Pixel coordinate grounding data:
=-=-=
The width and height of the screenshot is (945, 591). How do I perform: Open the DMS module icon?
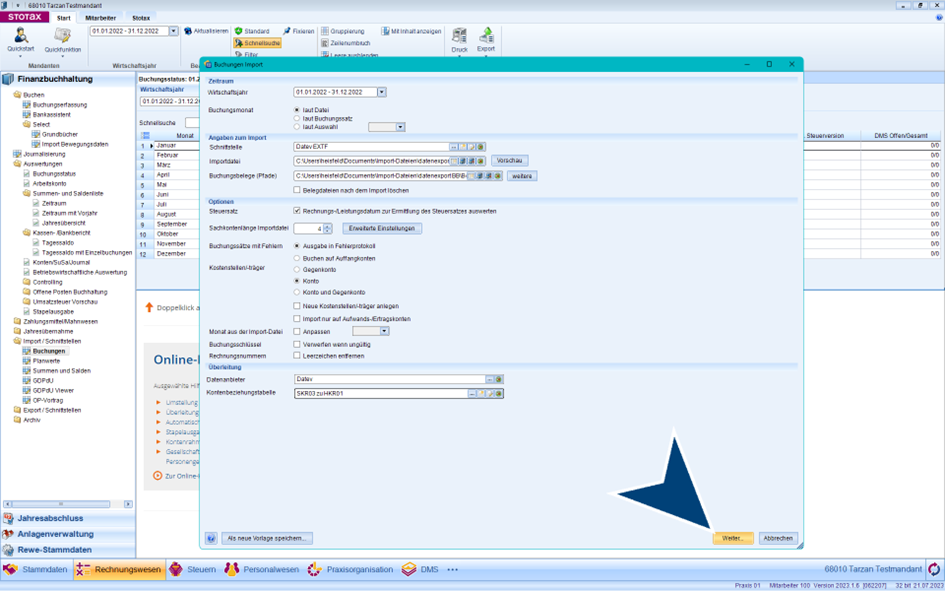coord(409,569)
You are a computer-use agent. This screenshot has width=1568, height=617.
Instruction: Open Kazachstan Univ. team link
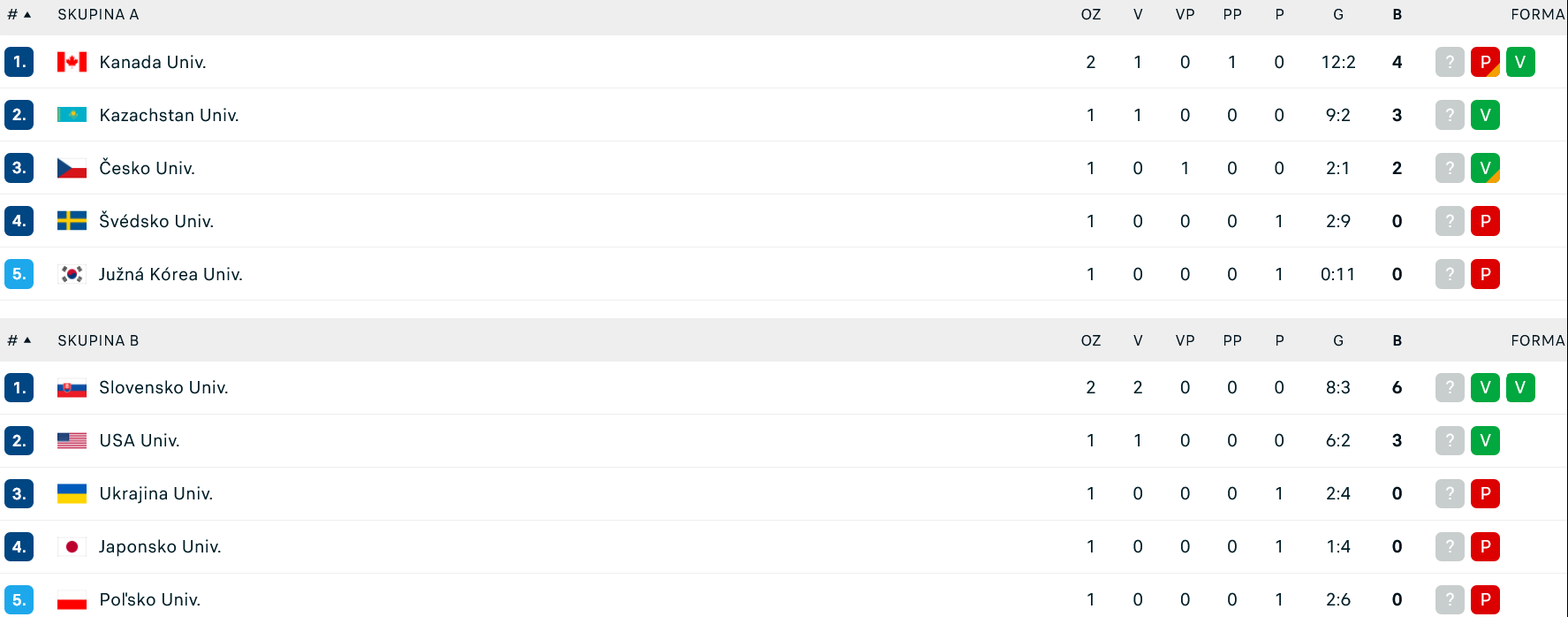(169, 115)
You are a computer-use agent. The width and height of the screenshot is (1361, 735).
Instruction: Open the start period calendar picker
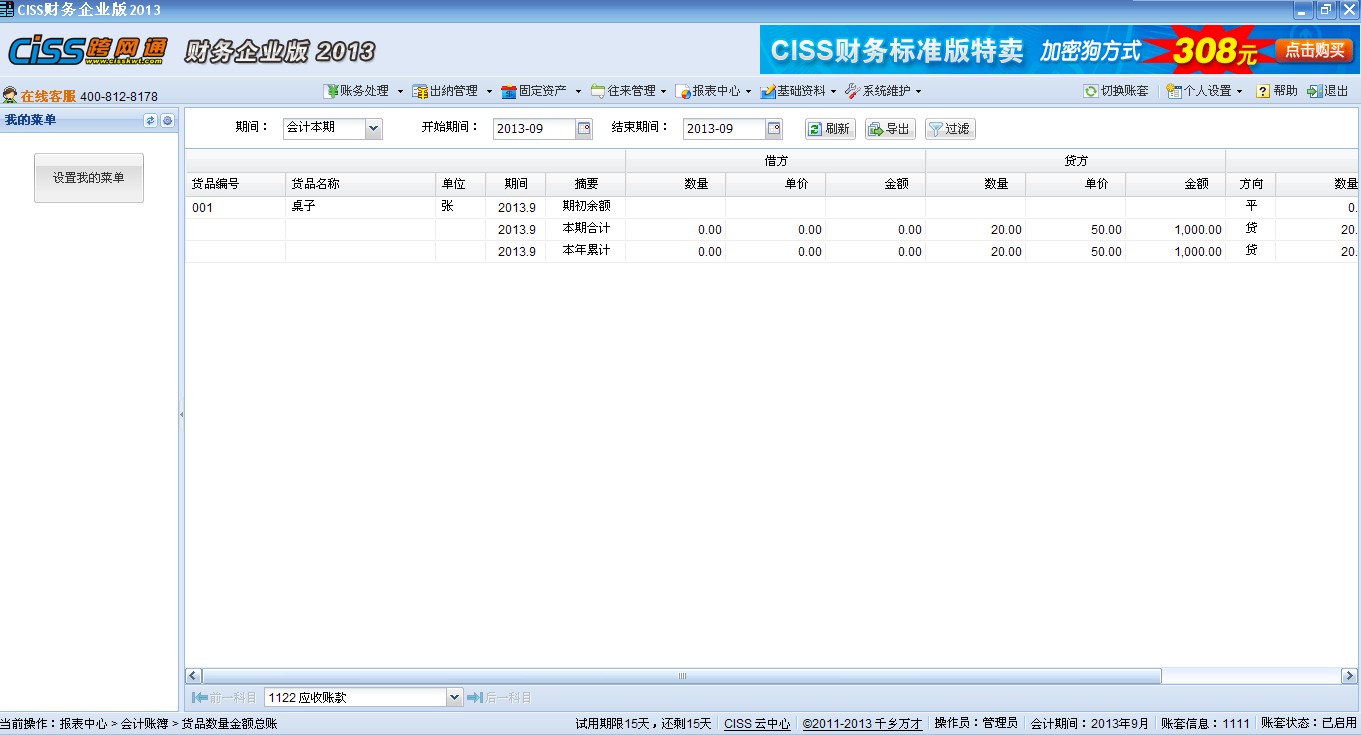tap(584, 128)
=-=-=
● What needs to be done
Which lines above include the string "computer"? Show them.

● Answer to the problem
You are a computer-use agent. This screenshot has width=1568, height=617.
You are a computer-use agent. The width and height of the screenshot is (1361, 735).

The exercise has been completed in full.